I couldn't reproduce this at first because I had no modprobe.conf It turns out this is netcf loading these files using augeas, because netcf's bonding support may require it to add a 'alias bond0 bonding' entry in modprobe.conf or /etc/modprobe.d/netcf.conf The full list of files that netcf loads via augeas: /etc/sysconfig/network-scripts/ifcfg-* /etc/sysconfig/iptables /etc/modprobe.d/* /etc/modprobe.conf /etc/sysconfig/system-config-firewall /sys/class/net/*/address It also may run /usr/sbin/lokkit dwalsh, eparis, mgrepl: can we get F-12/F-11 selinux-policy updated for this?
Ewww, i really don't much like the idea of libvirt modifying modprobe.conf config files. Is there really no way to setup bonding just using the ifcfg-XXXX scripts I'm also wondering why it needs to touch iptables files just in order to configure a network interface.
> Ewww, i really don't much like the idea of libvirt modifying modprobe.conf > config files.
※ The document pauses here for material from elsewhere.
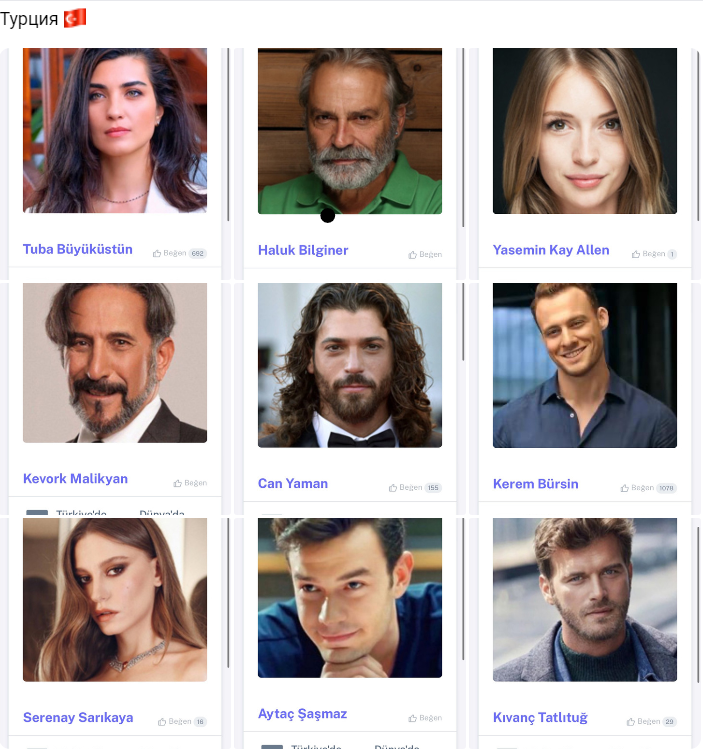703x749 pixels.
Task: Click Kevork Malikyan's portrait photo
Action: tap(115, 363)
Is there really no way to setup bonding just using the ifcfg-XXXX > scripts According to bz 202443, bonding setup should work without the alias in modprobe.conf, though when I tried that, it didn't work, and notting recommended using the alias. I'll look into it again. > I'm also wondering why it needs to touch iptables files just in order to > configure a network interface. To very gingerly add the rule '-I FORWARD -m physdev --physdev-is-bridged -j ACCEPT' into either /etc/sysconfig/iptables or s-c-firewall, depending on what seems to be used.
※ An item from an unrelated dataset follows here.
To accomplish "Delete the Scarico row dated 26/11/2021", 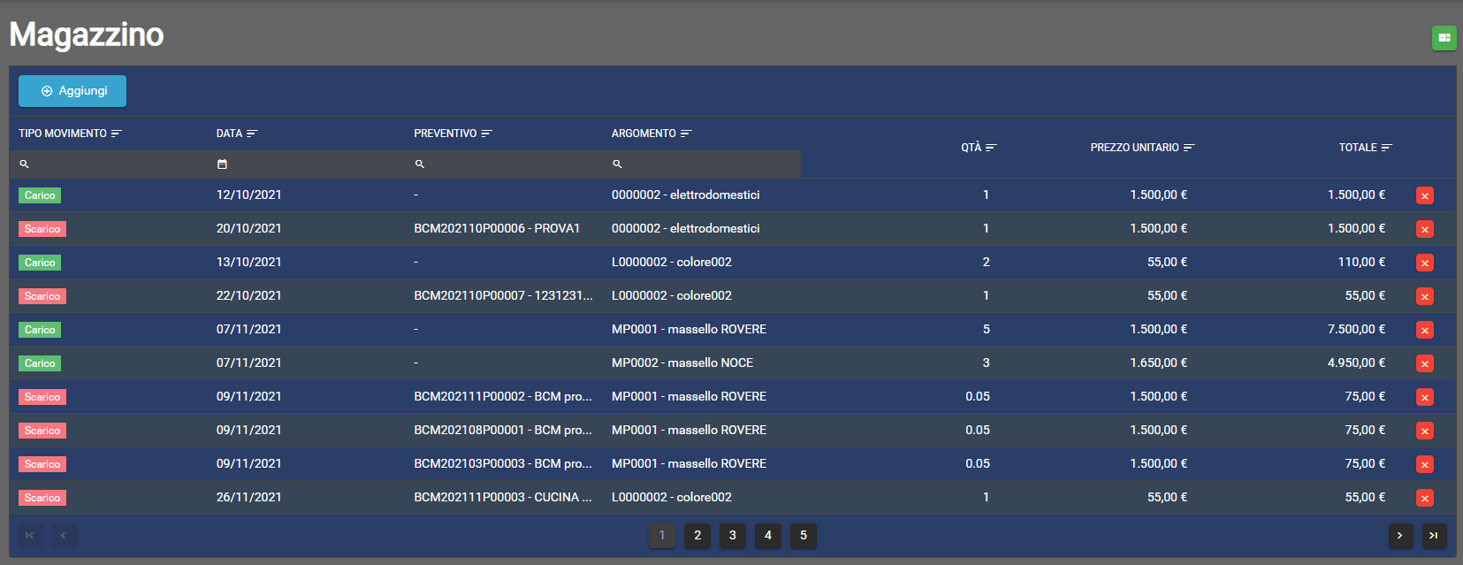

FYI That iptables rule would only be required if net.bridge.bridge-nf-call-iptables=1. Latest recommendation from Herbert is to never set this to 1, because that is a potential security problem, if certain other iptables features are used in connection with virtual machines. As of F12, Fedora is thus defaulting to 0 for this sysctl, and so the iptables rules shouldn't be neccessary AFAICT.
(In reply to comment #4) > > Ewww, i really don't much like the idea of libvirt modifying modprobe.conf > > config files. Is there really no way to setup bonding just using the ifcfg-XXXX > > scripts > > According to bz 202443, bonding setup should work without the alias in > modprobe.conf, though when I tried that, it didn't work, and notting > recommended using the alias. I'll look into it again. Obviously, if you can't get it to work soon, we need to get the policy changed to allow libvirtd modify modprobe.conf
I posted patches to keep netcf from loading /etc/sysconfig/iptables and /etc/sysconfig/system-config-firewall when net.bridge.bridge-nf-call-iptables=0 (it still modifies iptables when that is 1, under the assumption that there was an important reason to pass bridge packets through iptables) There does not seem to be a solution to the modprobe issue. network-functions needs the alias in the modprobe config to know that it has to load the bonding dirver for bond0. We therefore need the policy changed so that netcf/libvirt can modify modprobe config.
dwalsh: just to be clear, we need the policy changed so that ncftool and libvirt can read/write the files /etc/modprobe.conf and /etc/modprobe.d/* For /etc/sysconfig/iptables and /etc/sysconfig/system-config-firewall, we only need read/write access in exceptional situations (net.bridge.bridge-nf-call-iptables=1) Should that become a boolean ? Do you want me to file a separate BZ for that ?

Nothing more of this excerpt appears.